Modular system are not modular synthesizers. The terms are wrong and terms are important. Indeed, a lot of “users” are only using them as synthesizers. But this is only a small part of what these machines can do. Actually, modular systems bring to us the very usual but powerful concept of audio & control signals. Each signal can be heard (as a result) or can control (as a process). So modular systems can be defined as “system of elements able to communicate between each other and providing a way to change the whole logic and flow from the trigger to the sound”. Complex or less complex routing, using conditions, using live patching, can drive to very powerful and evolving trigger systems. Triggers can be converted to long continuous evolving envelopes controlling other signals, themselves controlling others and why not feeding back the whole system with them, driving to complex and non-linear behaviors.

I started to compose by building patches in live as a way of understanding, testing, knowing better, digging each module I have but considered as a part of the whole. This global approach was disruptive for me. Usually, I wanted to learn each bit, I wanted to know A & C before to even come closer to B. And the change appeared.

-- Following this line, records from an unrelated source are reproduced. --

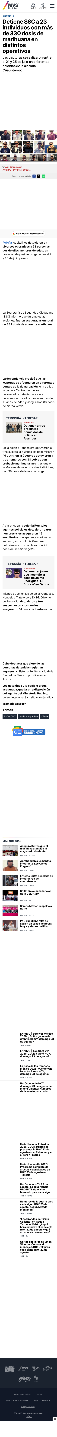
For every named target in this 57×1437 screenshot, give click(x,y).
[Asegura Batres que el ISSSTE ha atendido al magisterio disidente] (10, 850)
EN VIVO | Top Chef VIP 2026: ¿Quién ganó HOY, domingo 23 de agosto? (35, 1053)
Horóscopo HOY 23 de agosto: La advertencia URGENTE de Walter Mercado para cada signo (35, 1188)
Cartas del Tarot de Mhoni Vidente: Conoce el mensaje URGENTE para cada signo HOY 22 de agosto (36, 1247)
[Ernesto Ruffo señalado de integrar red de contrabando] (10, 880)
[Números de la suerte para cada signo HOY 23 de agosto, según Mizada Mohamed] (10, 1207)
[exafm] (35, 1368)
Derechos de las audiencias (17, 1400)
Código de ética (28, 1406)
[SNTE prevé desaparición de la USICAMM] (10, 895)
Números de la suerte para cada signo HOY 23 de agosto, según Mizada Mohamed (36, 1205)
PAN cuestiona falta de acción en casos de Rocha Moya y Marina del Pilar (36, 923)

Modular systems challenge me from the beginning and my own whole creative process has changed. Not only when I’m patching, or when I touch tangible machines, but also in the computer work. I’m not patching, or considering building a project today as I did before. The global approach completely shaked my way of thinking.

These small or less small studies are selected daily works. I used to work each day with the modular, early in the morning, as a personal and artistic ritual. Each patch have been built, played and recorded live. I have no schematics or trace of each one of these patches. Only memories, which are becoming progressively new habits.”